NEW YORK, March 21 (UPI) -- The owners of the New York Mets said they are being denied due process in their defense of accusations they knew investor Bernard Madoff was a crook.
In court papers filed Sunday, Fred Wilpon and Saul Katz said court appointed trustee Irving Picard had refused to share depositions that would help them clear their names, despite the point that they are cooperating in the case, they said, The New York Times reported Monday.
The owners are denying they had reason to suspect Ponzi scheme operator Bernard Madoff was engaged in fraud.
They also said they were not sophisticated investors who might have concluded on their own that Madoff, who is serving a 150-year prison sentence, was running a Ponzi scheme.

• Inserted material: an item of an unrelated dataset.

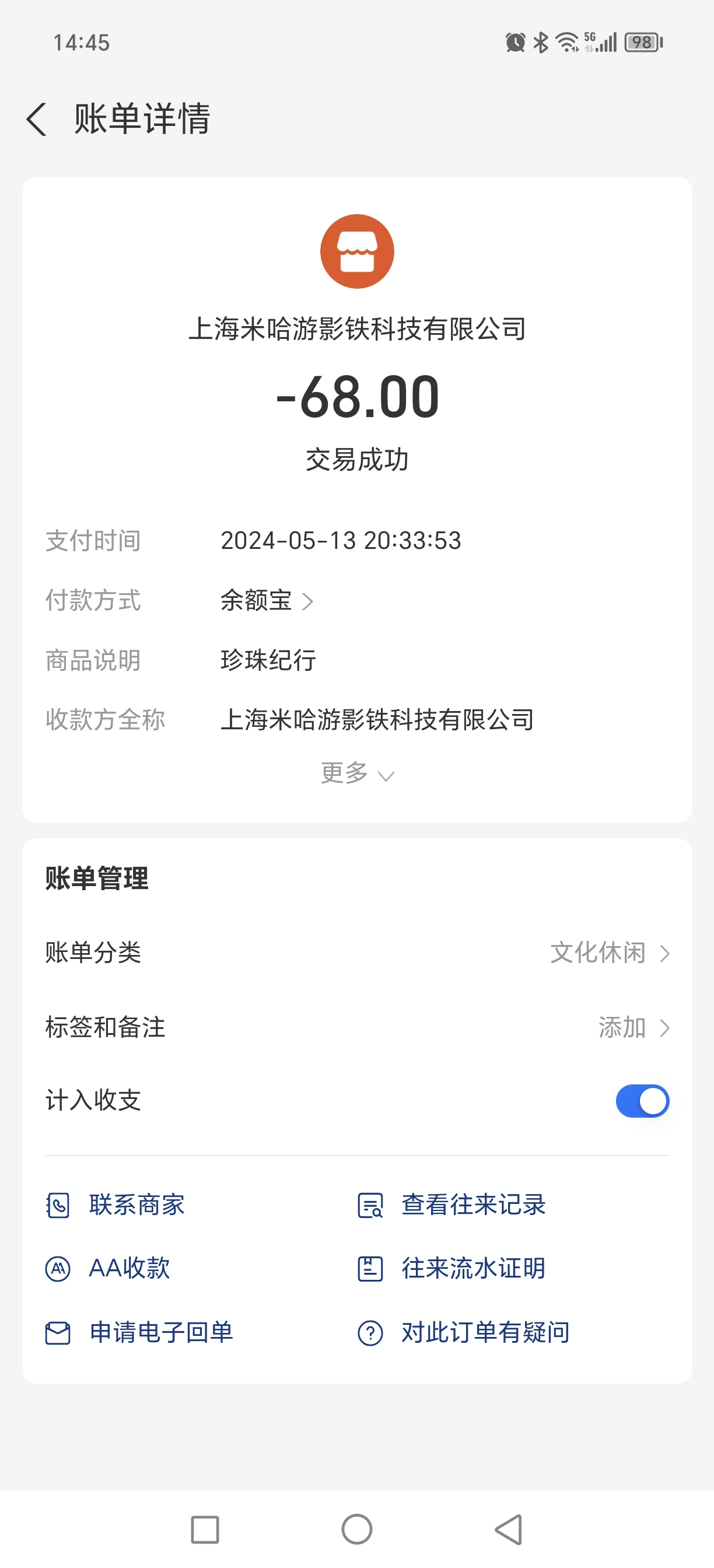The width and height of the screenshot is (714, 1568).
Task: Request 申请电子回单 receipt
Action: tap(140, 1332)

Picard, who is seeking about $1 billion from the Mets owners, contends that the chief investment strategist at their holding company Sterling Equities had told Wilpon and Katz in an email that Madoff's returns were "too good to be true."
That email from December 2008 was followed up by one from Peter Stamos, a business partner, who said hedge fund Sterling Stamos had suspicions about Madoff's firm.
However, Wilpon and Katz claim there is evidence to the contrary. Court papers claim partner Peter Stamos said he was "embarrassed to say that I said to Mr. Katz on a number of occasions that my assumption is that Mr. Madoff is the most honest and honorable man."